What is the Cell and Gene Therapy Market Size?

The global cell and gene therapy market size was estimated at USD 8.94billion in 2025 and is predicted to increase from USD10.44 billion in 2026 to approximately USD 45.24 billion by 2035, expanding at a CAGR of 17.60% from 2026 to 2035.

Cell and Gene Therapy Market Key Takeaways

• In terms of revenue, the global cell and gene therapy market was valued at USD 8.94billion in 2025.
• It is projected to reach USD 45.24billion by 2035.
• The market is expected to grow at a CAGR of 17.60% from 2026 to 2035.
• North America region generated a revenue share of around 50.26% in 2025.
• By therapy type, the cell therapy segment held a revenue share in 2025.
• By therapeutic class, the infectious disease segment is expected to hold the largest market share in 2025.
• By delivery method, the In vivo segment captured the biggest revenue share in 2025.
• By end-users, the cancer care centers segment generateed the major market share in 2025.

What is Cell and Gene Therapy Manufacturing?

Cell and gene therapies (CGTs) provide substantial advancements in patient care by treating or perhaps curing a variety of illnesses that have previously been untreatable by small molecule and biological medicines. The FDA in the United States has approved more than 20 CGTs during the past 20 years, and many of these one-time therapies range in price from US$37,500 to US$2 million per shot. Given the high financial outlay and patient expectations of these life-saving pharmaceuticals, it is essential that manufacturers provide integrated services across the whole supply chain to enable efficient biomanufacturing processes and smooth logistics and minimize uptake barriers.

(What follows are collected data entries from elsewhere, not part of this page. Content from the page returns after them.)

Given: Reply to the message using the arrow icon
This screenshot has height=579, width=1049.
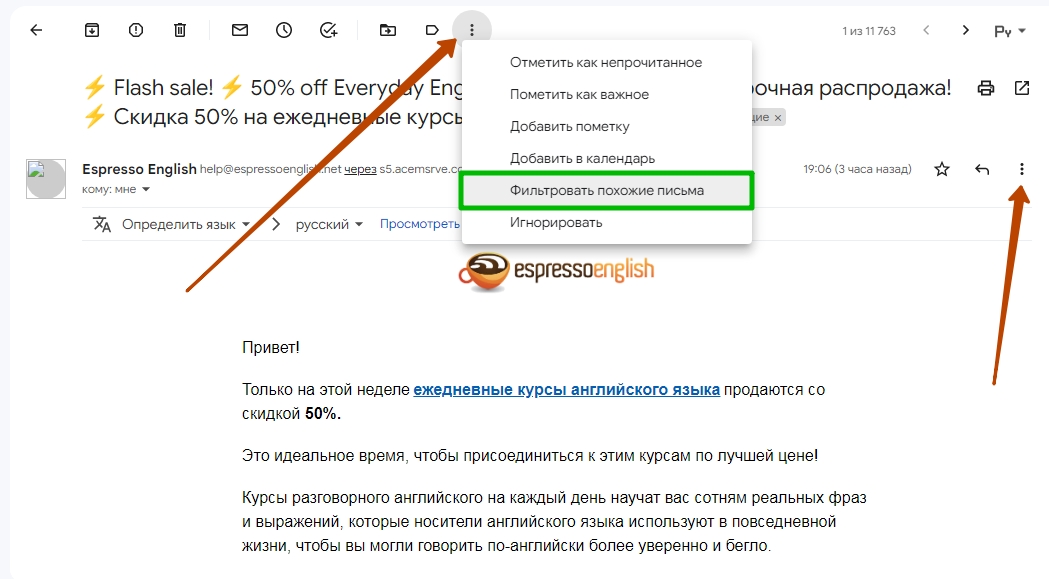Looking at the screenshot, I should (981, 169).

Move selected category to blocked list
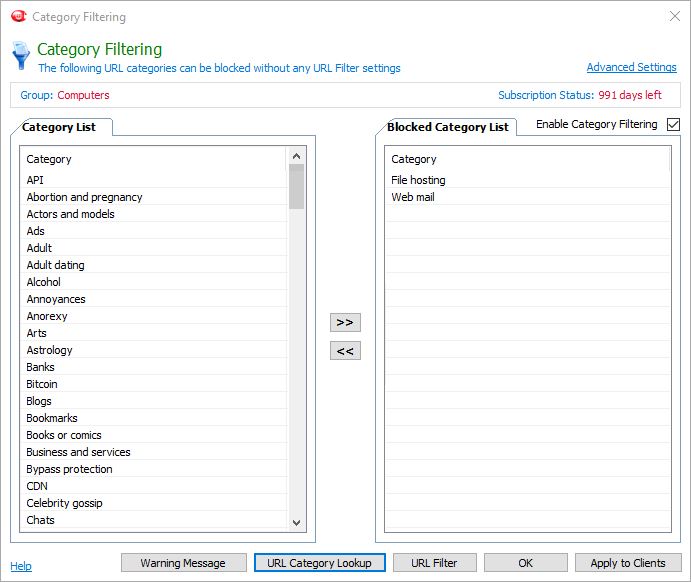345,322
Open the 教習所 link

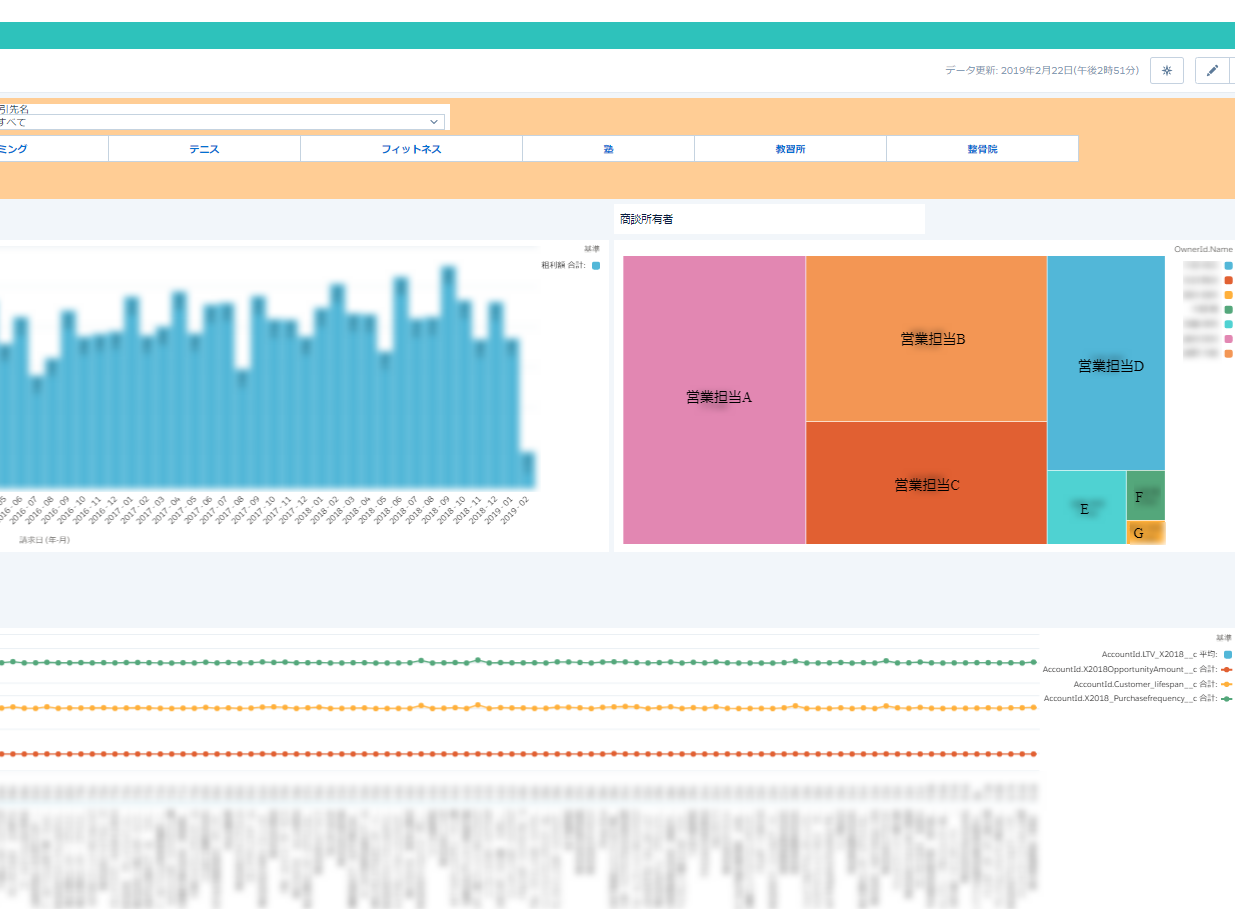[790, 149]
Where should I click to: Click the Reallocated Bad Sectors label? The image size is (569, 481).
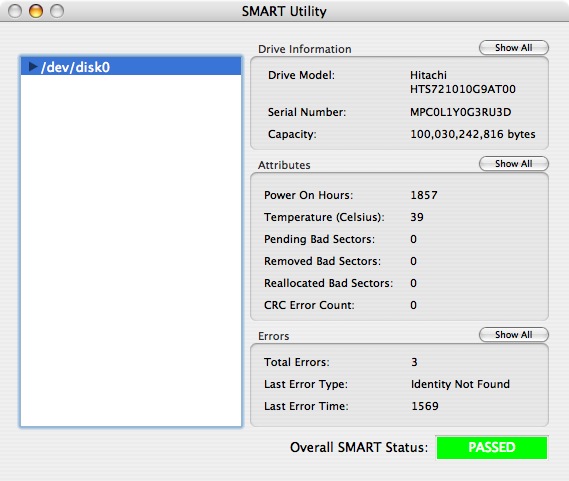pyautogui.click(x=328, y=283)
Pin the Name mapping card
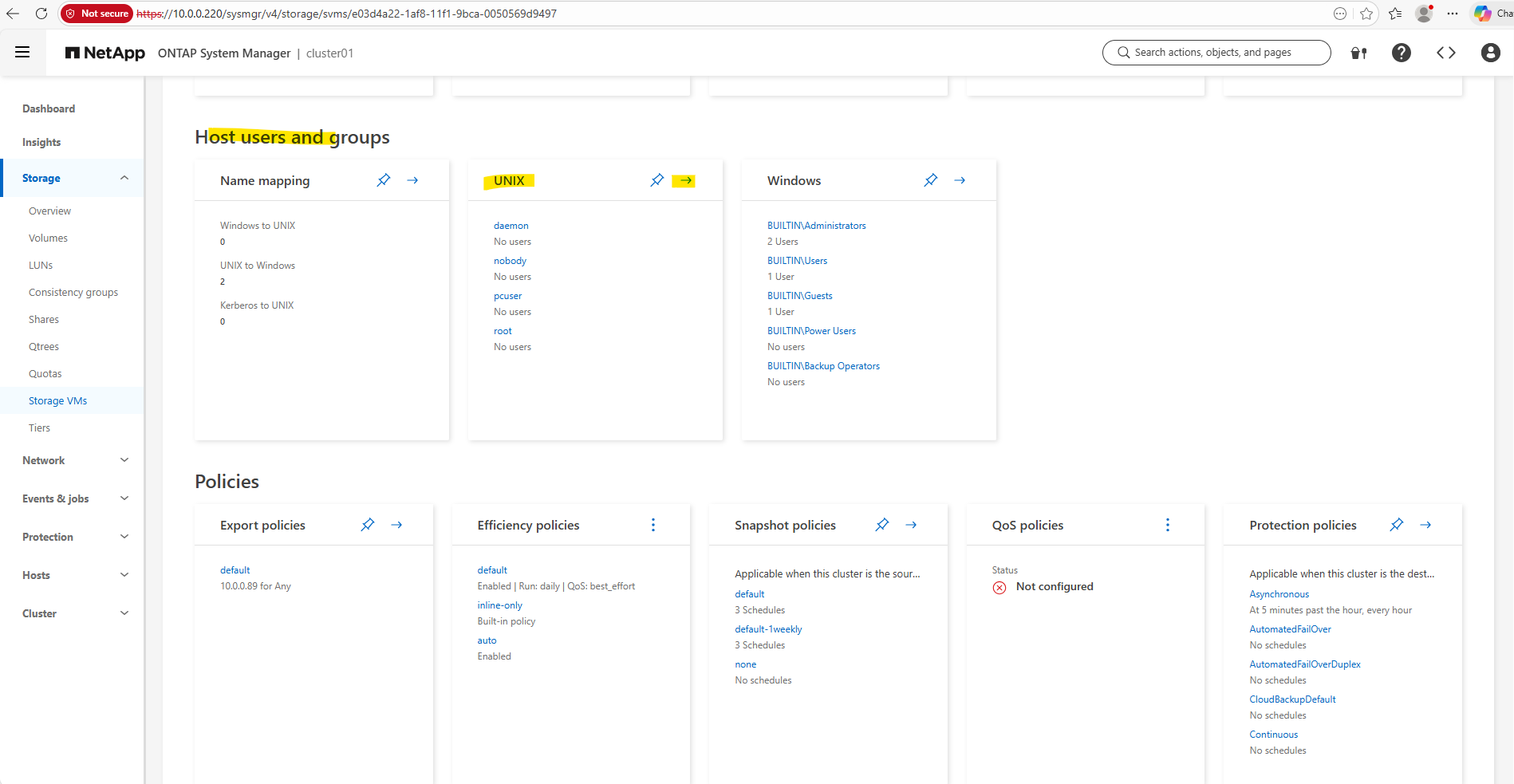The height and width of the screenshot is (784, 1514). [x=384, y=180]
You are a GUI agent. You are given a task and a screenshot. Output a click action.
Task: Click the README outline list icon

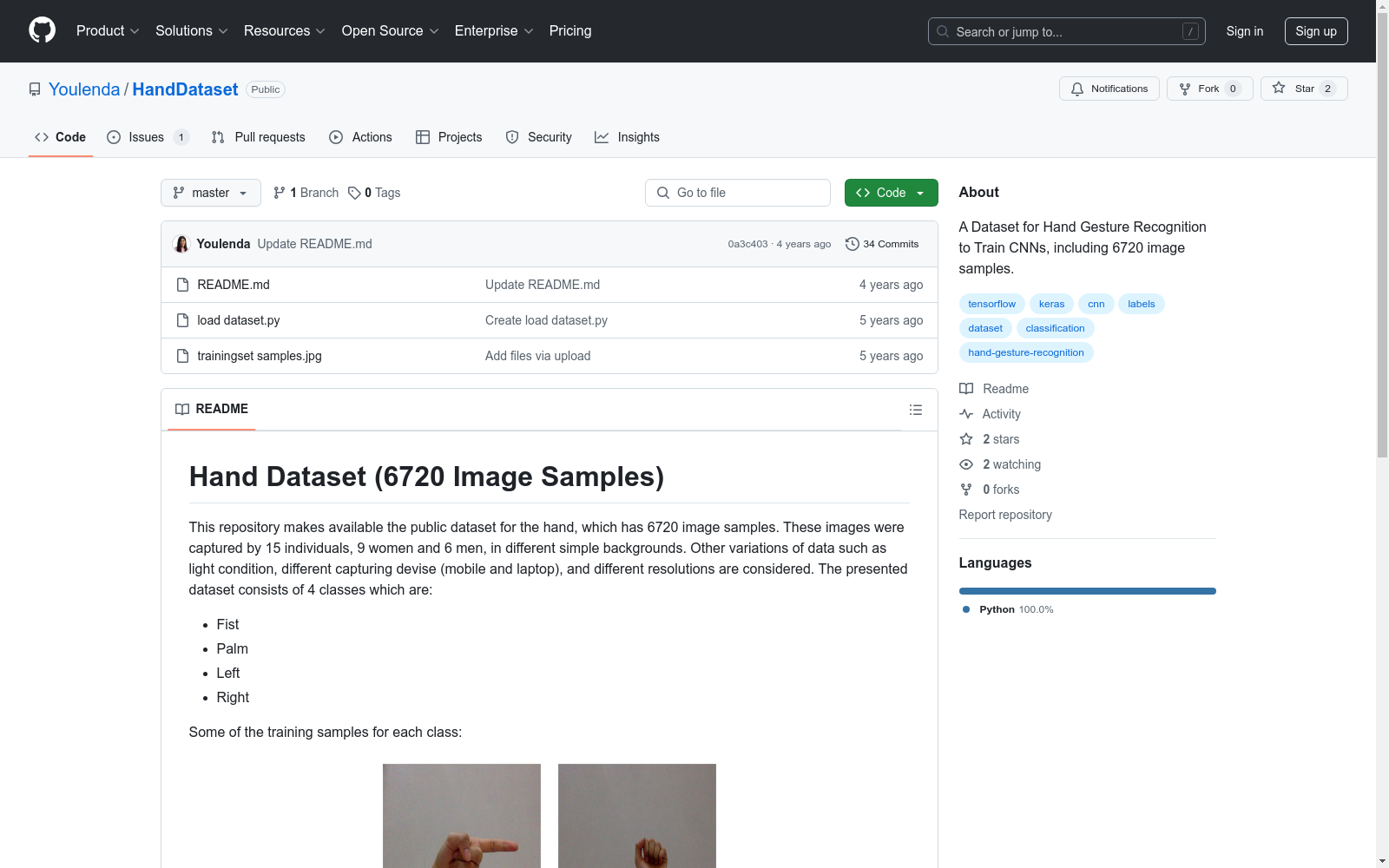click(915, 410)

High-profile mergers and acquisitions, such as those involving bluebird bio/BioMarin, Celgene/Juno Therapeutics, Gilead Sciences/Kite, Novartis/AveXis and the CDMO CELLforCURE, Roche/Spark Therapeutics, and Smith & Nephew/Osiris Therapeutics, have been made recently as a result of the CGT market's expansion.

Many bio/pharma businesses have re-invested in R&D, In order to standardize vector manufacturing and purification, utilize forward engineering approaches in cell therapies, improve cryopreservation of cellular samples, and explore the development of off-the-shelf allogeneic cell solutions.

In order to increase their manufacturing capabilities, pharmaceutical companies are now closely examining their internal capabilities and either investing in their own manufacturing facilities or outsourcing to contract development and manufacturing organizations (CDMOs) or contract manufacturing organizations (CMOs).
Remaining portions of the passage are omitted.